Two-Stage Ensemble Kalman Filter Approach to Estimate Fracture Parameters in Sub-Surface Formations

The prime uncertainty in reservoir simulations lies in the permeability field, as only few measurements of reservoir properties are available. When fractures are present, their locations, orientations and sizes greatly influence the resulting flow field. Therefore, it is important to estimate these parameters as precisely as possible. Ensemble Kalman filters (EnKF) are widely used for data assimilation in the context of sub-surface flows in order to estimate parameters, reduce uncertainty and to improve simulation results. In this work, we consider large individual fractures with known orientation, which appear one after the other. We assume that location, length and hydraulic aperture of each fracture are uncertain and that we have prior probabilistic knowledge of those uncertain parameters, e.g. from seismic data. We reduce the uncertainty of the fracture parameters with an Ensemble Kalman filter using empirical information from measurements; here from a reference simulation. A two-stage data assimilation approach is devised. In a first stage, during fracture formation, pressure and flow at in- and outlet are used as measurements. In a second stage, once all fractures are created, a tracer is injected at the inlet and its concentrations at the outlets are used as measurements.   

Physics-constrained multi-fidelity convolutional neural networks for surrogate fluid modeling

Deep neural networks (DNN) have attracted increasing attention in surrogate modeling of fluid dynamics due to their strong expressivity and fast online inference speeds. In general, the performance of DNN-based models largely relies on a representative training set of high-fidelity (HF) data (from high-fidelity simulations or experiments), which, however, are too expensive to obtain sufficiently. On the other hand, low-fidelity (LF) data, although less accurate, often can be produced in a large amount with low costs. In this work, we develop a physics-informed multi-fidelity transfer learning strategy that leverages both HF and LF labeled information to effectively parameterize solutions of fluid flows in high dimensional parameter space. Moreover, PDE-based physics knowledge is incorporated into the training process to enforce learned solutions to conform to physical laws. The effectiveness of the proposed method is demonstrated on several canonical problems with transport phenomena, governed by classic PDEs, e.g., convection-diffusion equations and Navier-Stokes equations.   

Uncertainty Quantification in Complex Flows for Aeronautical {\&} Mechanical Engineering Applications

The classic trend in industrial activities involving fluid mechanics was to perform a decent amount of experimental tests even for prototyping, with few computational works involved. However, nowadays the situation is reversed, and Computational Fluid Dynamics (CFD) are an undeniable essential tool for designs in industry and academia. Whilst experimentalists normally provide uncertainty estimates, the vast majority of computational analysts omit any measure of uncertainty when providing results.
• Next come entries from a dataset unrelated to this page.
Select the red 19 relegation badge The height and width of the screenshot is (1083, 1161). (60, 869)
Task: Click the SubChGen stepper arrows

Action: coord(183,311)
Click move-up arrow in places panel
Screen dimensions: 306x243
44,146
To neglect the impact of uncertainty can be misleading and, under certain circumstances, a wrong approach. The effect of uncertainty can be actually exacerbated when several sources of inaccuracy (aleatoric and epistemic) are jointly analysed. This presentation intends to show and demonstrate the importance of uncertainty in CFD simulations of complex flows. Since a classical Monte-Carlo approach directly on the CFD simulations is usually unaffordable, other lower-cost options are applied to these problems. As relevant conclusion, it will be shown that despite a type of uncertainty may be influential for a certain region of the flow, another area may be insensitive. Additionally, the importance of amalgamating both aleatoric and epistemic uncertainty will be outlined.   
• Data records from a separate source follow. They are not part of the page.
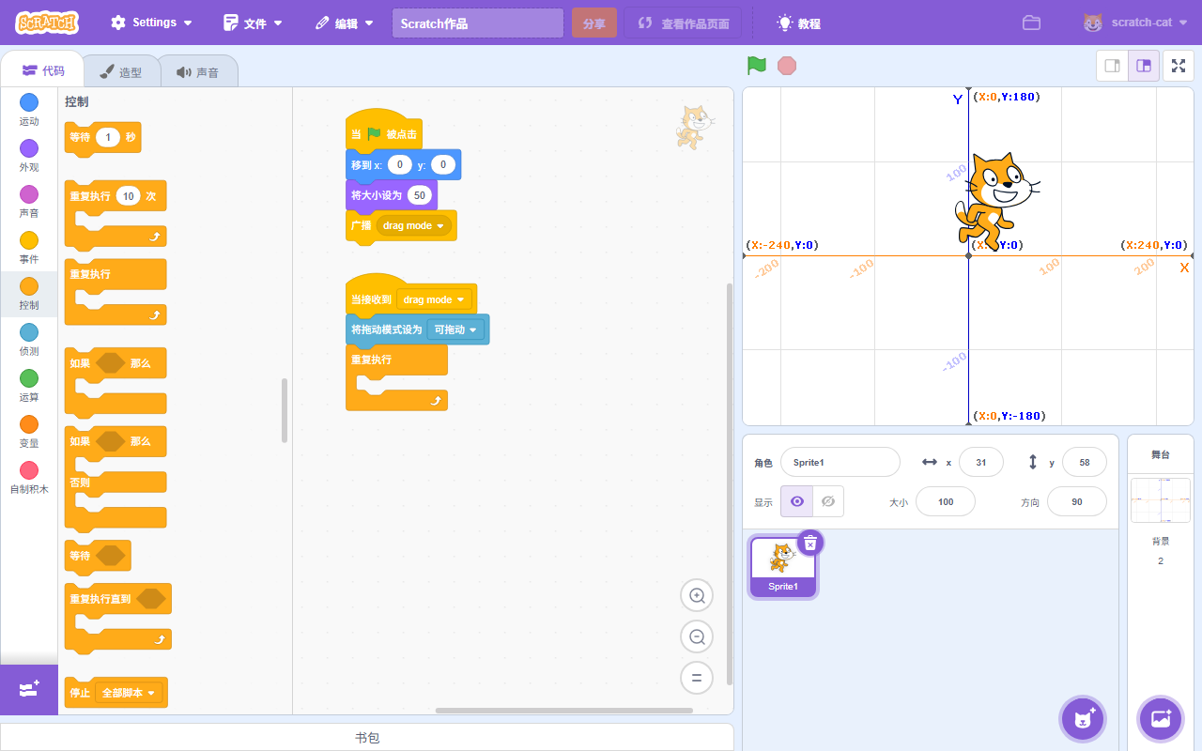This screenshot has width=1202, height=751.
Task: Open 教程 tutorials link
Action: coord(798,23)
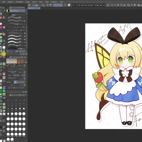Select the Eyedropper tool

pyautogui.click(x=4, y=11)
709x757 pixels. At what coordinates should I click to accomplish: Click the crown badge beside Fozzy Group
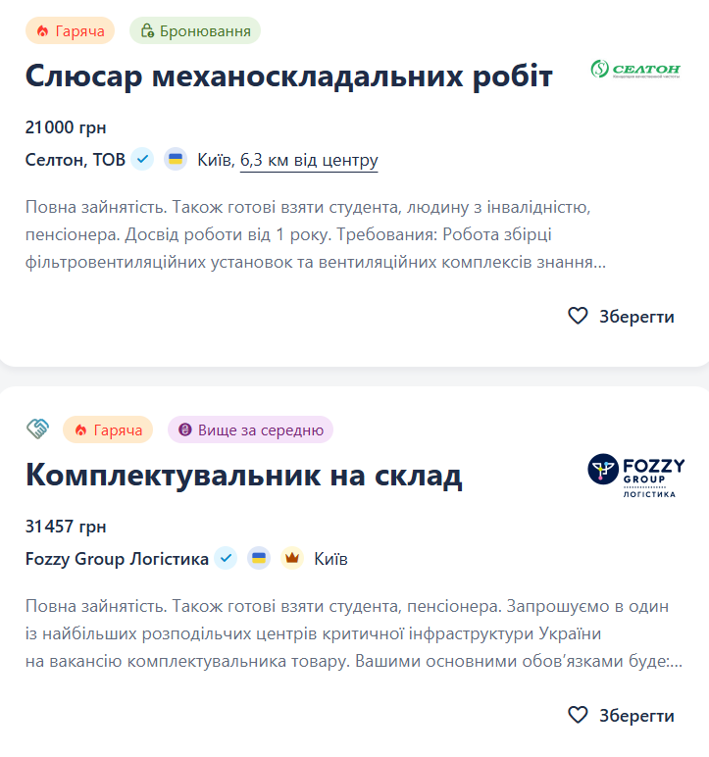[292, 559]
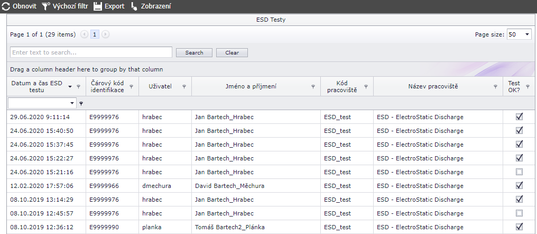Toggle Test OK checkbox for 29.06.2020 9:11:14 row
The image size is (537, 234).
click(x=519, y=117)
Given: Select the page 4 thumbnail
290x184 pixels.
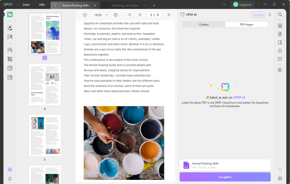Looking at the screenshot, I should (x=45, y=84).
Influence of Reynolds Number and Flow Configuration on Turbulence Model Form Errors

Model form error arises from physical assumptions made in constructing models either to reduce the physical complexity or to model physical processes that are not well understood. In turbulence modeling, specifically Reynolds stress modeling, model form errors result from the Boussinesq hypothesis and other modeling choices, such as the specific form of the eddy viscosity. In this work, an ``implied models'' approach is used to better understand how the sources and dynamics of turbulence model form errors for the Reynolds stresses vary with Reynolds number and flow configuration. In the ``implied models'' approach, a transport equation for the Reynolds stress model error is derived by taking the difference between the exact Reynolds stress transport equation and the transport equation implied by the Boussinesq hypothesis. Budgets of the model error transport equation are analyzed to determine how well the Boussinesq hypothesis captures the underlying physics and the contribution of error cancellation that may benefit a model's apparent predictiveness even if fundamentally physically inaccurate. Both turbulent channel flows (at various friction Reynolds numbers) and turbulent free-shear flows are considered.   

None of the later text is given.